The study was led by Professor Elizabeth Halcomb from UOW’s School of Nursing, Australia’s leading researcher in primary health care nursing.
“The primary role of many of these nurses in the community is to conduct regular check-ups with elderly and chronically ill patients. There are very real concerns that the quality of care is declining and that chronic conditions are not being managed or supported,” Professor Halcomb said.
Unlike the large State-funded acute care services, primary and community health care nurses are employed in a multitude of non-government organisations and small businesses. This makes their employment highly sensitive to changes in funding, service demand and business structures.
“It is a stark reminder of the perverse nature of our funding model that nurses are faced with a lack of job security at a time when the Australian community needs them the most to both manage the health issues of the pandemic and support ongoing management of chronic conditions,” Professor Halcomb said.
Not only are critical health care workers jobs under threat, but nurses working in the community are also facing health risks by potentially being exposed to patients with COVID-19.
“Adding to these concerns is the lack of availability of personal protective equipment (PPE), only around a quarter of respondents reported always having sufficient masks and gowns available. Many primary health care nurses do not have available access to supplies of protective equipment,” Professor Halcomb said.

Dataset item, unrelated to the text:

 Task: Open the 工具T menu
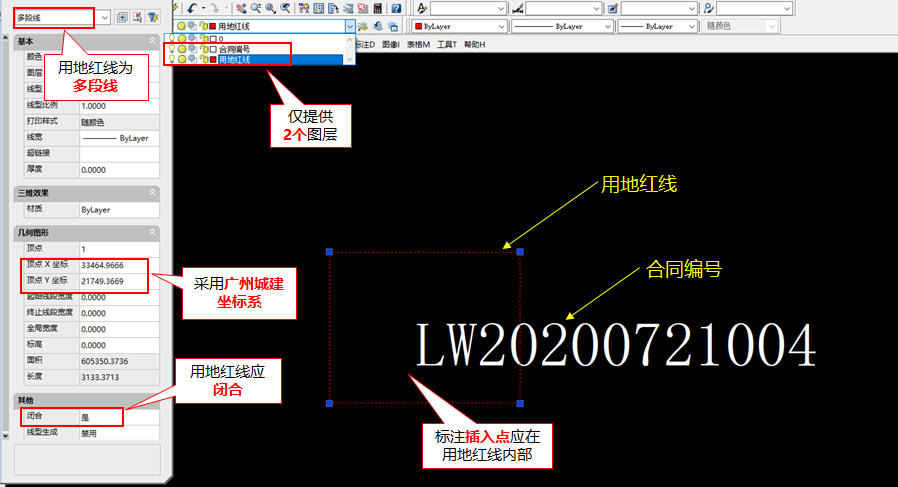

Urgent support needs identified by survey participants include:
- provision of adequate personal protective equipment;
- clear communication from Government and Health Departments;
- protocols for COVID management and infection control;
- appropriate funding of nursing services;
- job security;
- support for nurses’ self-care and for primary health care nurses to be valued for the role they play in times of a crisis such as the COVID-19 pandemic.
“We want to fast track the release of this data, which could potentially influence policy and practice in the short and long term,” Professor Halcomb said.